Irena Kirkland, who died yesterday at 82, spent the first decades of her life surviving totalitarianism in Central Europe and her last decades fighting for freedom as half of one of Washington’s most visible power couples.
Kirkland was a longtime member of the board at the International Rescue Committee and served on several presidential commissions on refugees and other committees. But it was in her twin roles as a Washington hostess and the epitome of her political views that she was best known.
She was married in 1973 to Lane Kirkland, a high-level AFL-CIO official and outspoken advocate of freedom who led the union organization between 1979 and 1995. Irena Kirkland became a familiar figure in Washington, D.C., hosting a stream of dissident figures ranging from Aleksandr Solzhenitsyn to members of Solidarity and the Kurd leader Mustafa Barzani at the couple’s brick split-level home near Rock Creek Park. She was also known for hosting a Christmas Eve party for the capital’s Jews where officials such as Alan Greenspan and Rep. Stephen Solarz would gather to eat her famous pumpkin pie.

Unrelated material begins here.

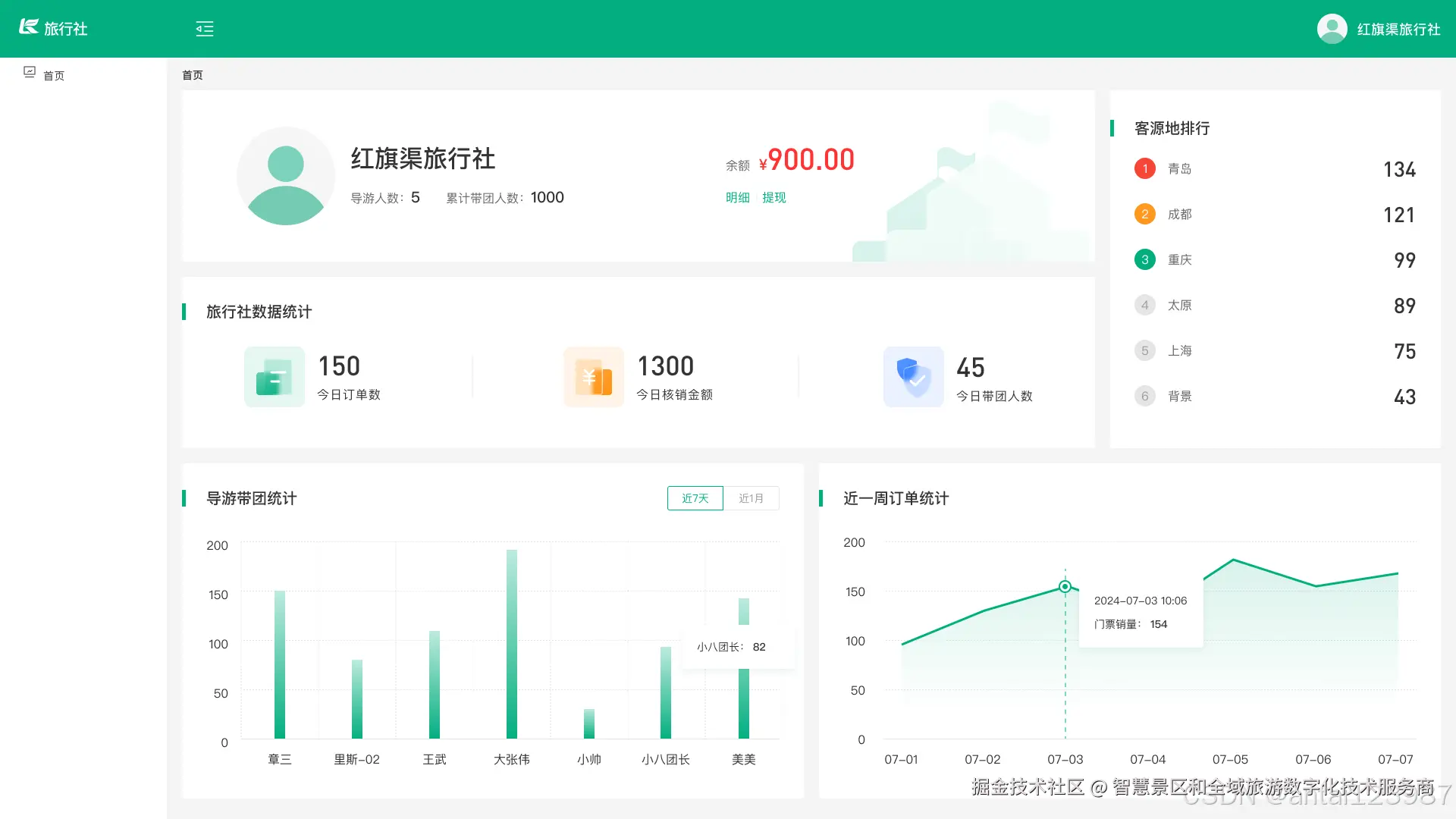Click the 小帅 bar in the chart

pyautogui.click(x=589, y=723)
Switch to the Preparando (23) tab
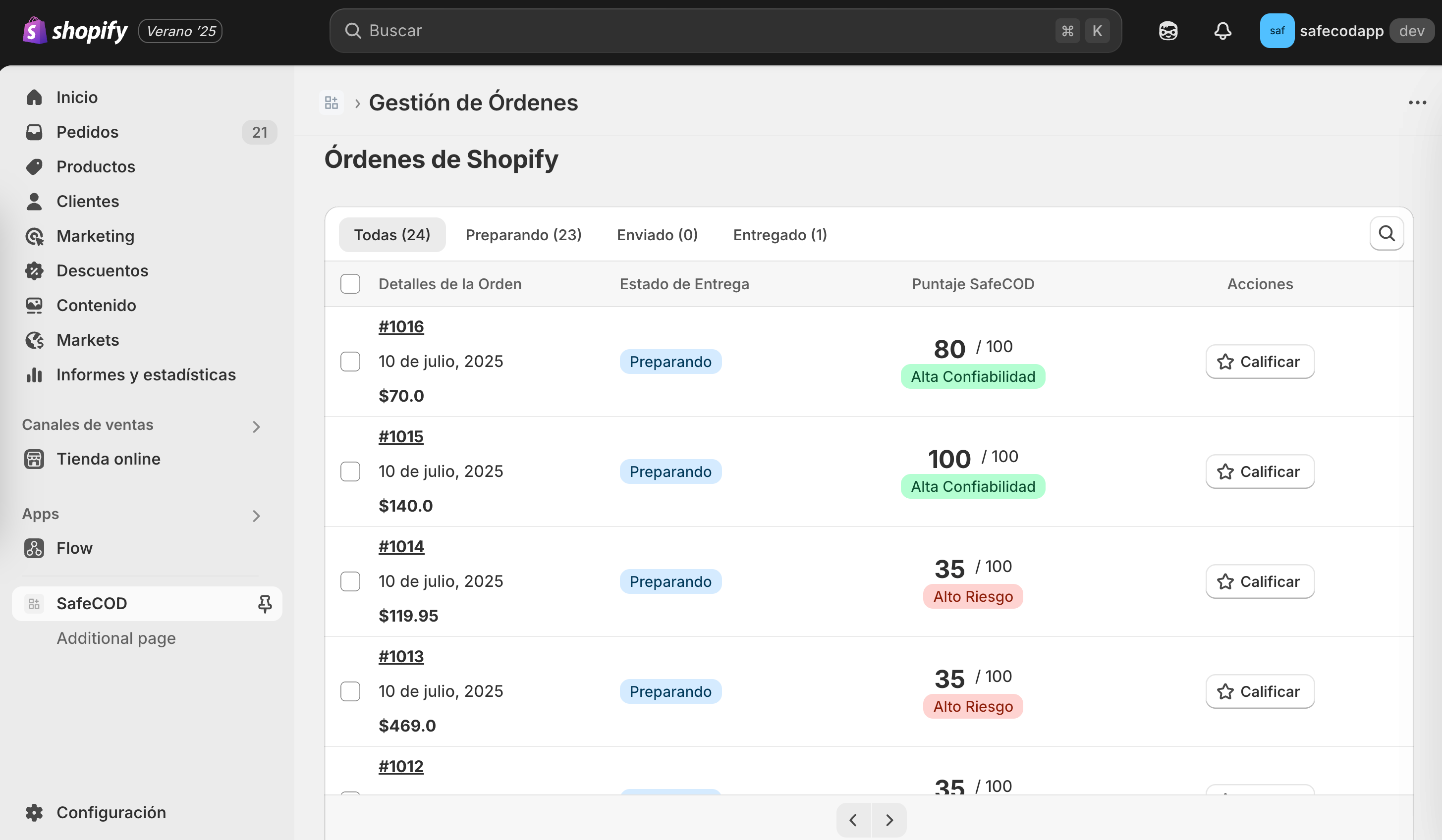This screenshot has height=840, width=1442. (x=523, y=234)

It was a long way from Prague, where she grew up as Irena Neumann, the daughter of a prosperous family with a long-standing tradition of participating in the politics of the Austro-Hungarian Empire and its successor states. Young teenagers at the outbreak of World War II, Irena and her identical twin, Alena, were transported first to the Theresienstadt ghetto and then, in November 1944, to the Auschwitz concentration camp.
The sisters lied about their birthdates to avoid becoming subjects of Dr. Joseph Mengele’s twin experiments. They threw away their eyeglasses and were judged healthy and ready to work, thus avoiding the gas chamber. Working at an East German munitions factory near the end of the war, the sisters managed to escape back to Prague. Remarkably, their parents had both survived.
After a crash summer course, the twins enrolled at Charles University. Irena joined the Social Democratic Party, even as communism was beginning to overwhelm Czech society. In 1948, she was interrogated and then jailed, asked to denounce her friends. Eventually, she was released and the twins soon immigrated to the new state of Israel. Alena married a South African businessman and settled in Israel. Irena moved to Britain to study English. Eventually, she married a theatrical producer.
Irena Neumann had first met Lane Kirkland in Paris in 1956, but the two did not become a couple until 1971, when each was separated from their respective spouse. After their marriage in 1973, she turned their home into “a nerve center for the freedom struggle then unfolding in the world,” in the words of the president of the National Endowment for Democracy, Carl Gershman. Lane Kirkland died in 1999, but Irena remained active in refugee causes, especially on the International Rescue Committee. A former American ambassador to China and a fellow IRC board member, Winston Lord, told The New York Sun that Irena was “a fierce fighter for human rights and refugee causes around the world.”
Last week, as Irena Kirkland lay seriously ill at her home, a former Czech president, Vaclav Havel, paid a visit and presented her with the Czech foreign minister’s award, Gratias Agit. Also on hand was the Czech-born former secretary of state, Madeleine Albright.
Irena Kirkland
Born Irena Neumann in Prague, Czechoslovakia, on August 25, 1925; died January 24 at her home in Washington, D.C., of cancer; survived by her sister, Alena.